WTH - Advanced Kubernetes

Tommy Falgout - US OCP CSA

Agenda

  • Introductions
  • WTH is WTH?
  • Data Volumes Walkthrought
    • Key Concepts
    • Demo
  • Q&A

Introduction

  • Choose-Your-Own-Adventure WTH
    • Multiple, individual challenges
    • Pick the ones you’re interested in

Objectives

  • Create and deploy Helm charts
  • Build resiliency into your pods
  • Scale your cluster
  • Use Git as the Source of Truth for your cluster
  • Learn about the features of a Service Mesh
  • Bring data into your web application

Prerequisites

Before starting this hack you should have hands-on experience with the following:

  • AKS
  • Kubernetes Ingress
  • Github (Repo, Cloning)
  • Docker Hub

Challenge #1 - Setup

  • Only required challenge
  • Key Concepts
    • Azure CLI
    • Docker / Helm
    • Github / Dockerhub / ACR
    • AKS / ACR
    • curl / jq
    • kubectx / kubens / kube-aliases
  • You will:
    • Create your AKS Cluster
    • Install tools used in other challenges

Challenge #2 - Helm

  • Helm is the package manager for Kubernetes
  • Key Concepts
    • Helm Chart
    • Helm Release
    • Ingress / Ingress Controller
  • You will:
    • Create a Helm chart
    • Deploy a Helm release

Challenge #3 - Resiliency

  • Processes fail. Will your system too?
  • Key Concepts
    • Liveness Probe
    • Readiness Probe
  • You will:
    • Run multiple replicas of a pod
    • Enable the Liveness Probe
    • Enable the Readiness Probe

Challenge #4 - Scaling

  • Learn how to scale as well as when to scale
  • Key Concepts
    • Horizontal Pod Autoscaler
    • Cluster Scaling
    • Requests / Limits
  • You will:
    • Scale the pods (app)
    • Scale the cluster (VM)
    • Learn Requests and Limits

Challenge #5 - GitOps

  • Car drifting is cool.

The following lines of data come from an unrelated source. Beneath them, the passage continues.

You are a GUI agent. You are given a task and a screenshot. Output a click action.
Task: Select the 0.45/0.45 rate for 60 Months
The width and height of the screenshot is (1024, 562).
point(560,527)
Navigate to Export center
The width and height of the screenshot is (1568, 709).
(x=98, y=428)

Configuration drifting isn’t.
  • Key Concepts
    • Kubernetes Operator
    • Flux
  • You will:
    • Learn principles behind GitOps
    • Install Flux
    • Update your cluster via a change on GitHub

Challenge #6 – Service Mesh

  • Service Meshes provide more control and insight into your cluster
    • At a cost
  • Key Concepts
    • Mutual TLS (mTLS)
    • Distributed Tracing
    • Envoy
  • You will:
    • Review the different Service Meshes
    • Install Istio, Linkerd, and/or Consul
    • Enable some of the basic functionality of each

Challenge #6 – Service Mesh - Comparison

Name Uses Supported by Platform Complexity
Istio Envoy Google K8S + VM Heavy
Linkerd Text Buoyant K8S Only Light
Consul Text Hashicorp K8S + VM Medium

Challenge #7 – Data Volumes

Used when your application runs in a container, but still needs access to local files

Key Concepts:

  • Persistent Volumes / Persistent Volume Claims
  • Access Modes
  • Storage Class

You will:

  • Deploy a sample app which stores state
  • The app writes to a file every second with a timestamp. Web requests to the app returns the file contents
  • Terminate the app to see how it responds to failure

Challenge #7 – Data Volumes – Key Concepts

Storage Class (SC) – Defines a storage profile

  • e.g. Azure Managed Disk with Standard_LRS in EastUS

Persistent Volume Claims (PVC) – A request for storage using a SC

  • e.g. 1 GB Disk using the above SC

Persistent Volumes (PV)– Instance of storage

  • e.g. /subscriptions/df8428d4-bc25-4601-b458-1c8533ceec0b/resourceGroups/mc_sandbox_sandbox_eastus2 /providers/Microsoft.Compute/disks/kubernetes-dynamic-pvc-593afd0e-4af4-49b5-a145-26a7bcd39a3e

Challenge #7 – Data Volumes – Key Concepts

Access Modes – The permission for the volumes

  • ReadWriteOnce (RWO) - The volume can be mounted as read-write by a single node
    • Supported: Azure Disk, Azure Files
  • ReadOnlyMany (ROX) - The volume can be mounted read-only by many nodes
    • Supported: Azure Files
  • ReadWriteMany (RWX) - The volume can be mounted as read-write by many nodes
    • Supported: Azure Files

Challenge #7 – Data Volumes – Gotchas

Availability Zones

  • Volumes that use Azure managed disks are currently not zone-redundant resources.
  • Volumes cannot be attached across zones and must be co-located in the same zone as a given node hosting the target pod.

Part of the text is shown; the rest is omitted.